Good Lord, are those nasty little publications still around? I weep for my gender. But even more so for the other one.
posted by Decani at 4:23 AM on June 3, 2011


A glance at the FPPs here demonstrate that Mefites like gadgets too but prefer things which produce lots of fonts rather than plenty of horsepower. The "employed", "groomed" and "have a girlfriend" profiles may be a bit different too.

True, true. I ran my own business for a while, am no poo, and have a boyfriend.
posted by fraula at 4:39 AM on June 3, 2011




Since is usually a list of stars the reader will never ever sleep with anyway, what's the harm lads?
posted by drowsy at 7:49 AM on June 3, 2011 [1 favorite]


joanne mullen: FHM's target audience are "Men, aged 18-35" and though it has a "wide range of readers and users" these are "typified by mid-twenties ‘work hard, play hard’ guys.

= football hooligans
posted by ohshenandoah at 7:59 AM on June 3, 2011


came back to sing the chorus: "La-la-la-la Lola"
posted by ohshenandoah at 8:16 AM on June 3, 2011


The problem with the 'sexiest robot' issue is that, well, robots just aren't that sexy yet.

Too true, although you're right about Festo.

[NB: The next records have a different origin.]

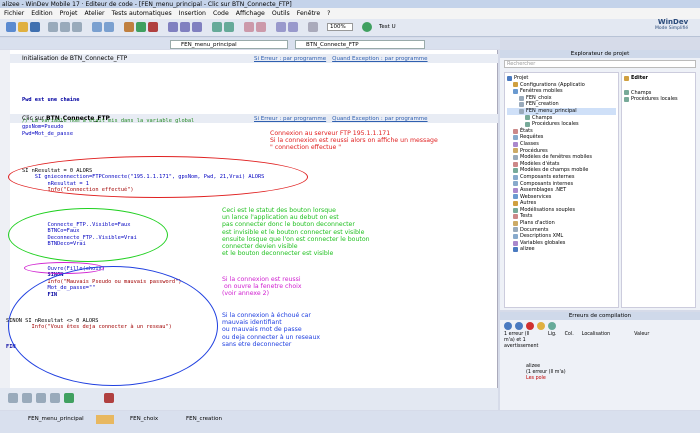  Describe the element at coordinates (11, 27) in the screenshot. I see `new-icon` at that location.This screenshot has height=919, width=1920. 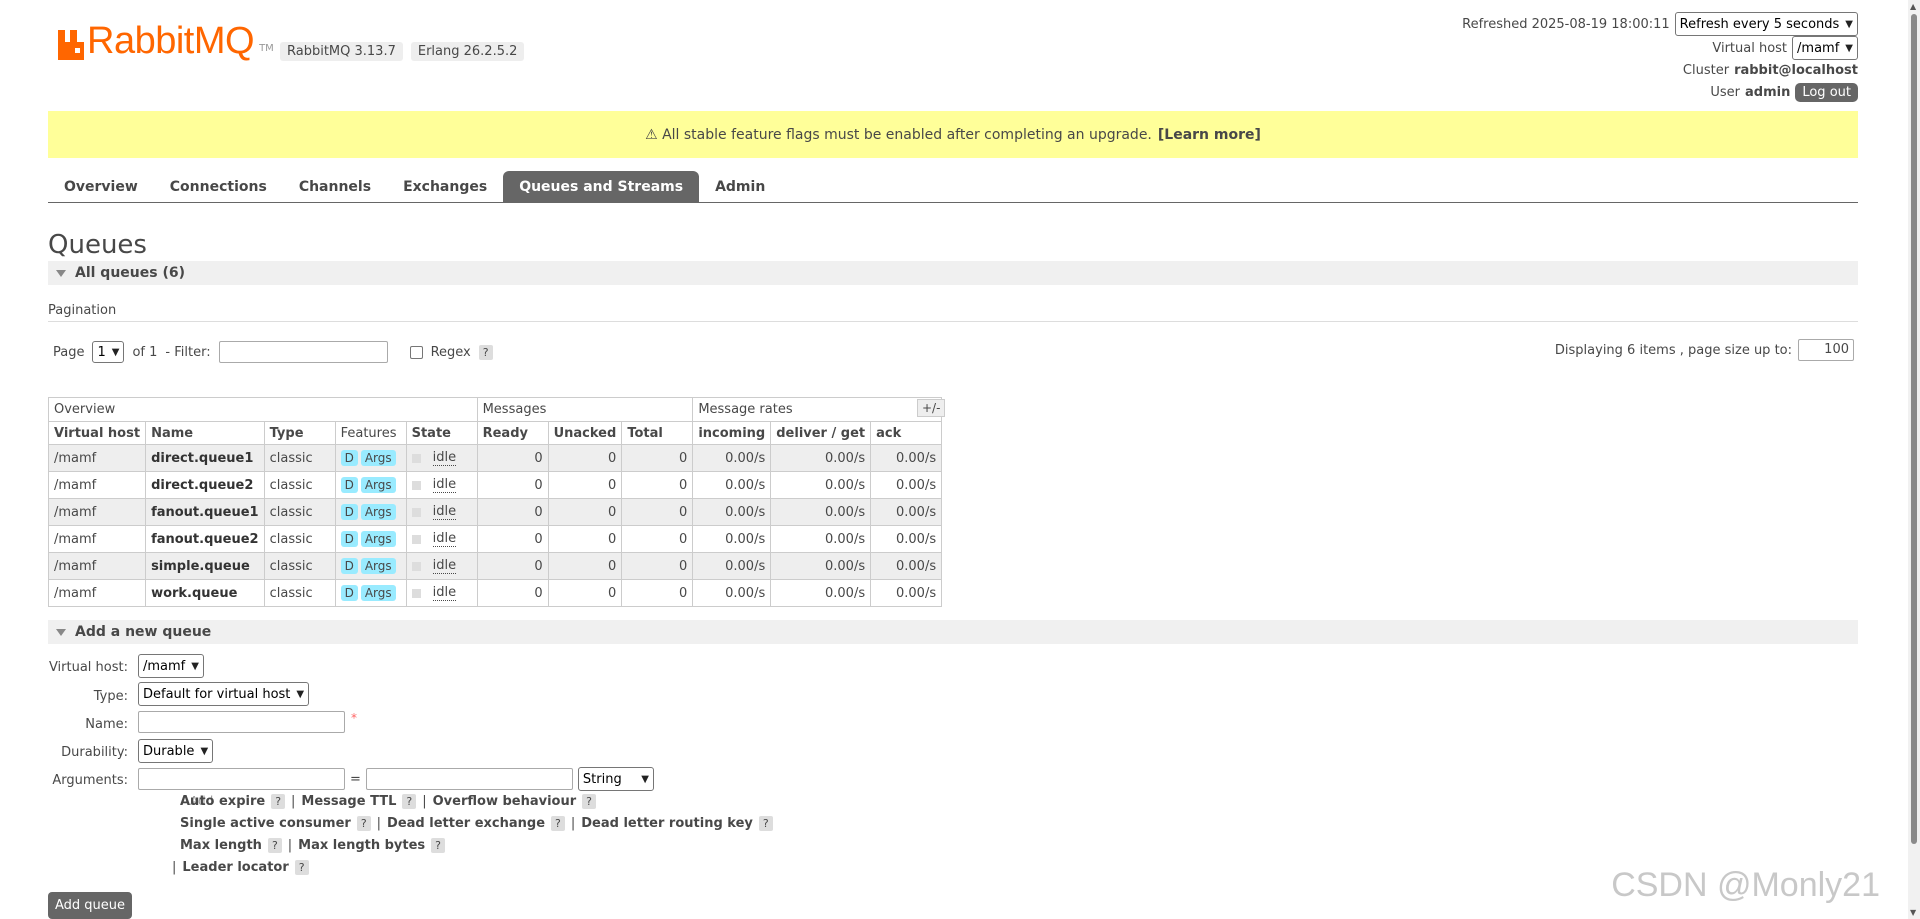 I want to click on cell-queue-name: fanout.queue1, so click(x=205, y=512).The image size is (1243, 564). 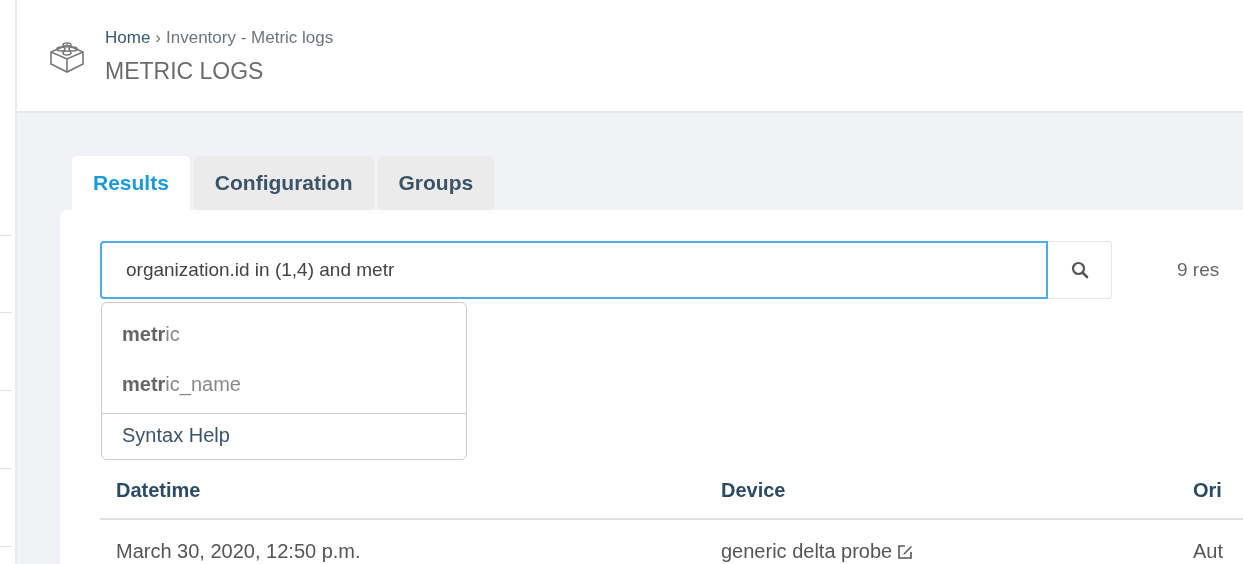 What do you see at coordinates (128, 38) in the screenshot?
I see `breadcrumb-link: Home` at bounding box center [128, 38].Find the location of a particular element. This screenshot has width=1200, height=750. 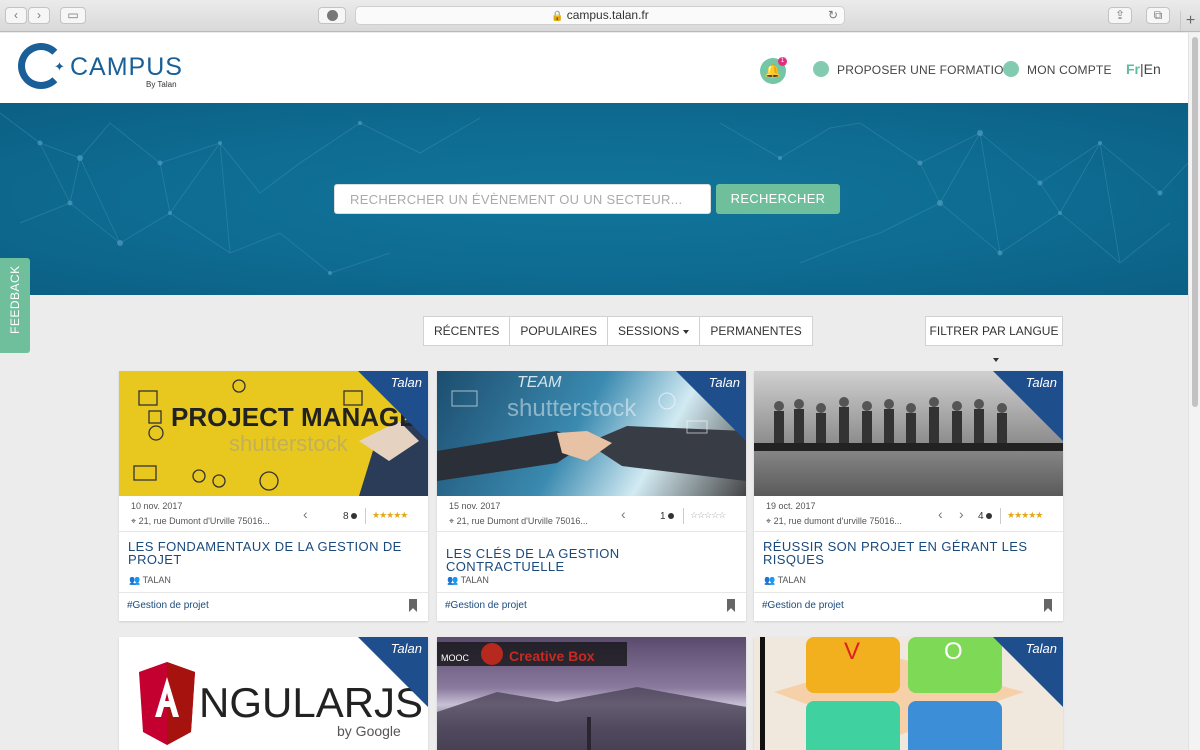

image-watermark: shutterstock is located at coordinates (572, 408).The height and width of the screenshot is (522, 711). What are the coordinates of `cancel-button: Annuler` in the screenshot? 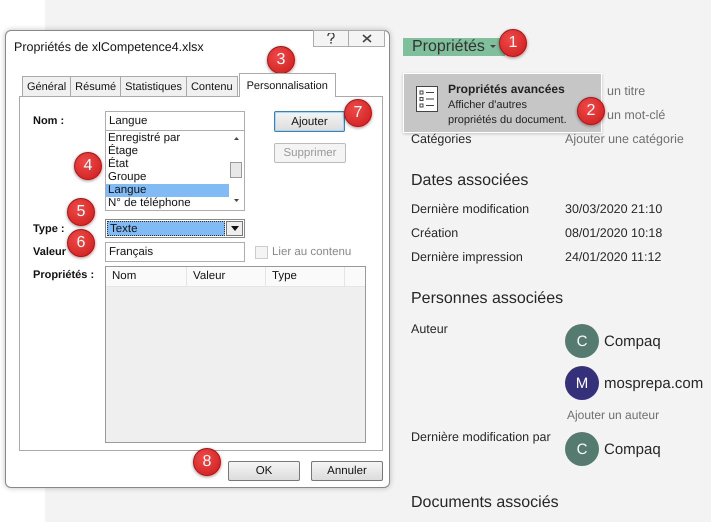 It's located at (347, 471).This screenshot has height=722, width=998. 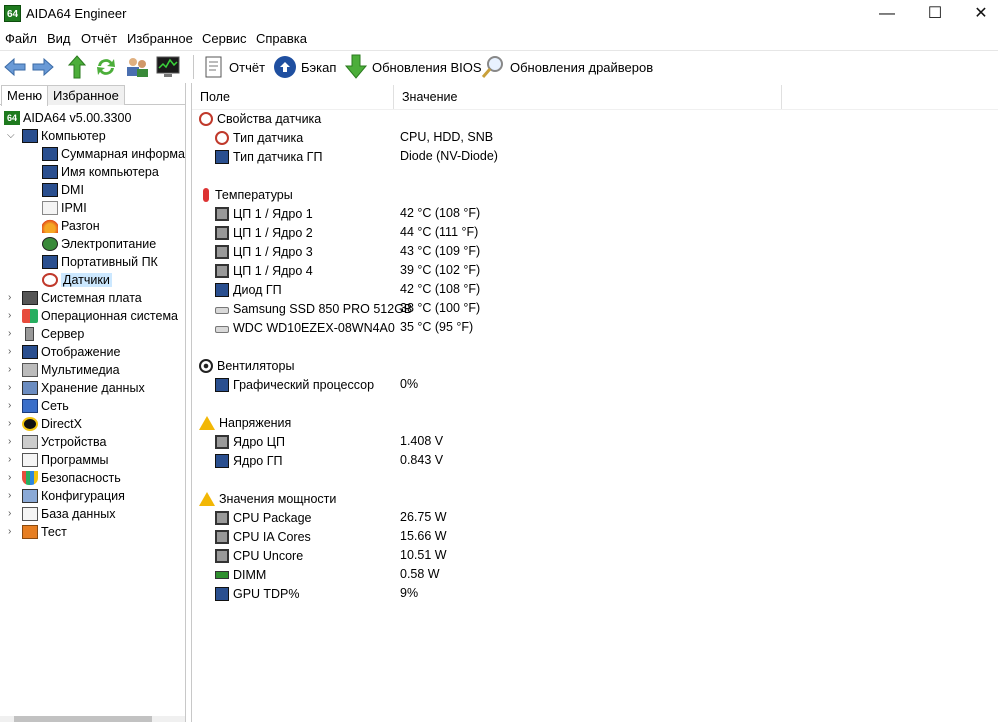 What do you see at coordinates (71, 226) in the screenshot?
I see `tree-item-overclock: Разгон` at bounding box center [71, 226].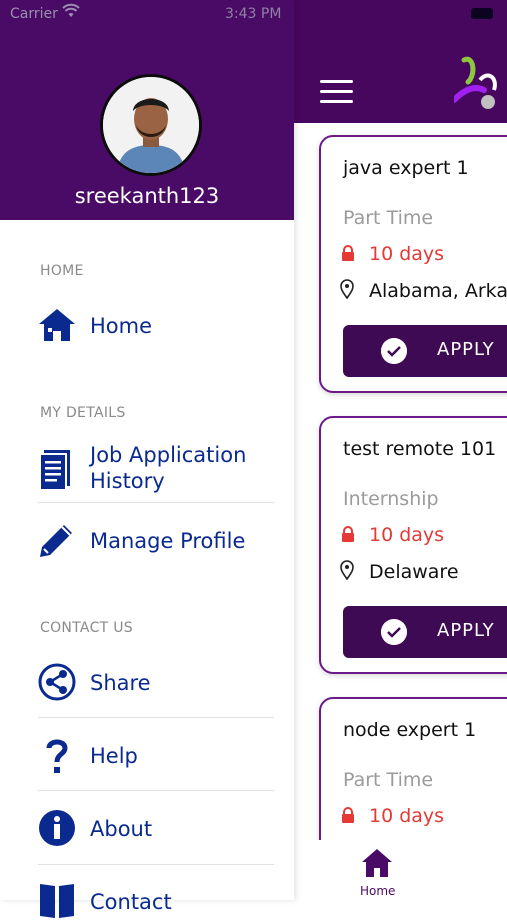 This screenshot has width=507, height=920. What do you see at coordinates (120, 683) in the screenshot?
I see `menu-item-label: Share` at bounding box center [120, 683].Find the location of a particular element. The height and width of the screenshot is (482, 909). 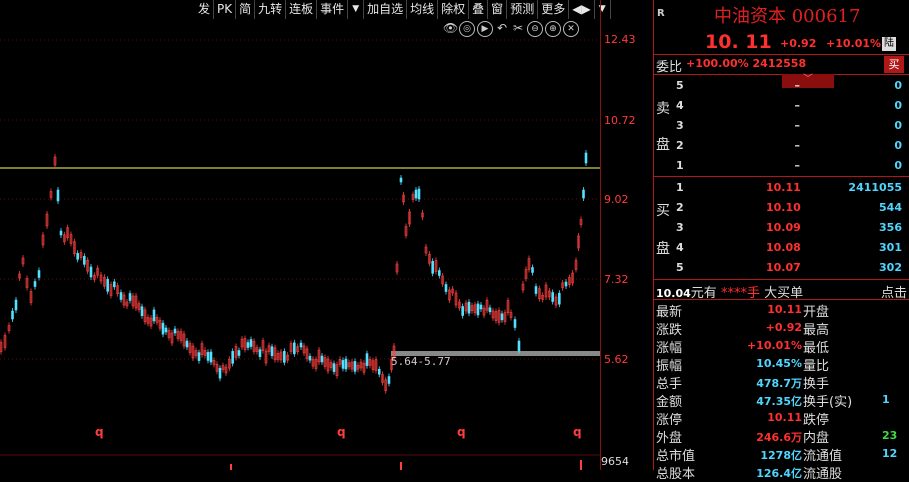

order-price: – is located at coordinates (798, 106).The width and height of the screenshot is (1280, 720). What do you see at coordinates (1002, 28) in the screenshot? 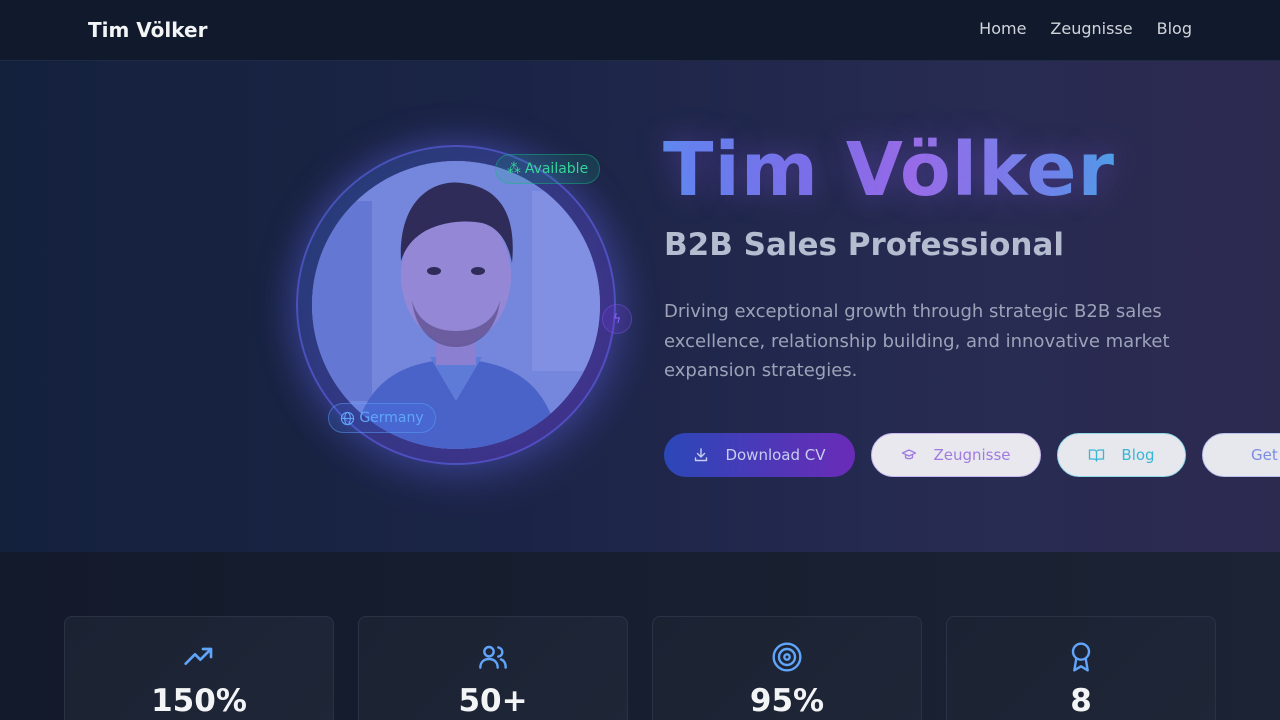
I see `nav-link-home: Home` at bounding box center [1002, 28].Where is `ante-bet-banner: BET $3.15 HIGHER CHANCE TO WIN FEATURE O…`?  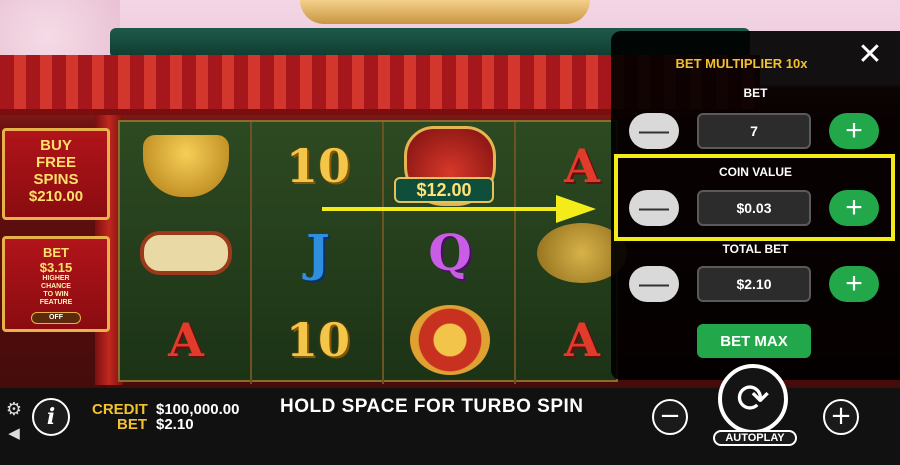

That's why I was excited to click the link. I figured I'd either bear witness to a machine that clawed its way out of the uncanny valley, or see an android that majorly skeeved me out.
posted by evidenceofabsence at 10:17 AM on June 3, 2011


Tangentially related, but in the first link's picture, he reminds me of someone, an actress, and I can't remember her name. Does anyone know who I'm talking about?
posted by zorrine at 10:25 AM on June 3, 2011


The FHM 100 Sexiest list is an annual feature in the lad's mag that 'ranks' women on their percieved pulchritudinousness.

For the record, FHM's list not only 'ranks' women; it actually ranks women. Whether it rankles your sensitivities or not, the enumerated list is a ranking.


I also find it interesting how many magazines are being judged unworthy of being printed here... fascinating. I'd bet most of you claim to be dead against censorship, despite yearnings to censor...


Back on topic: Go, Andrej Pejic! I can't tell if you punk'd FHM, its readership, or if FHM punk'd their readership, and then tactically retreated... whatever it was, hah! Hah, I say! (And fuck FHM for their bullshitty original text, which is why Andrej gets the points, no matter who decided to do it.)